SOURCE MATERIAL —
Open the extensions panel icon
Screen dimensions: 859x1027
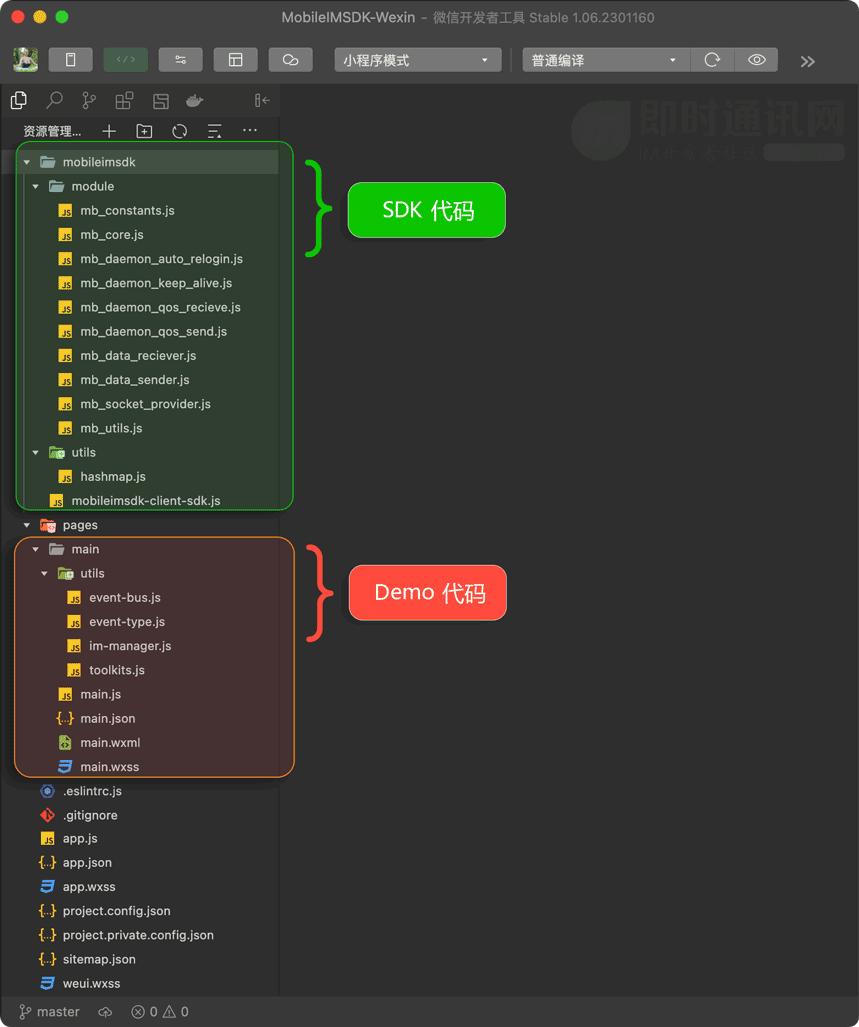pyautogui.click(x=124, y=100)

--

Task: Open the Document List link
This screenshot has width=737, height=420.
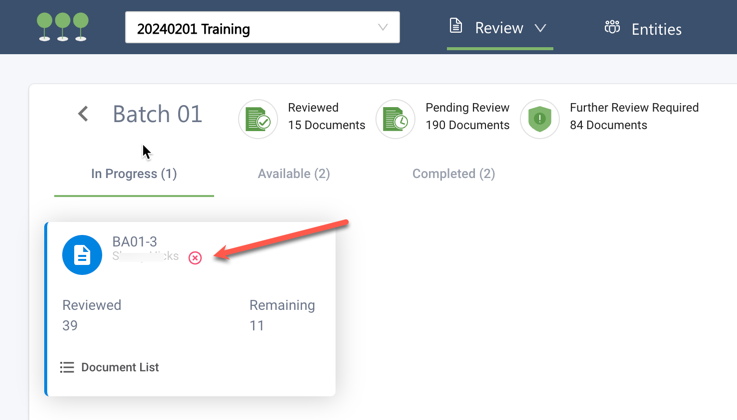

--

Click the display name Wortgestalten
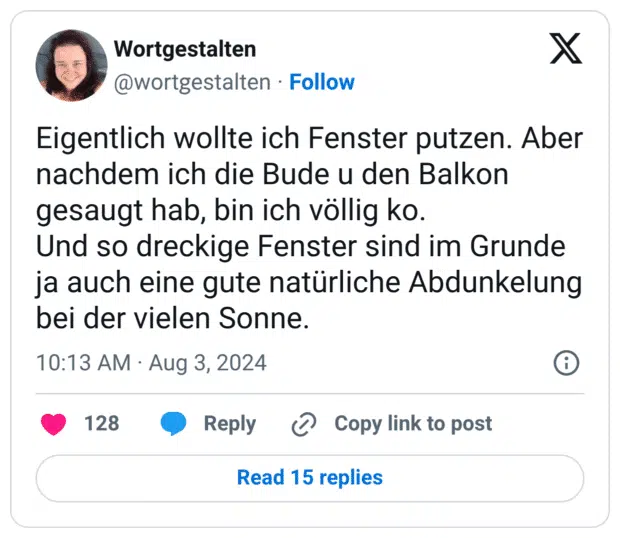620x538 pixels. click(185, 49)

WHAT IS REQUIRED — Above are some records. Count the lines among them with the word "Open", and answer with the number only.

SOLUTION TO THE PROBLEM — 2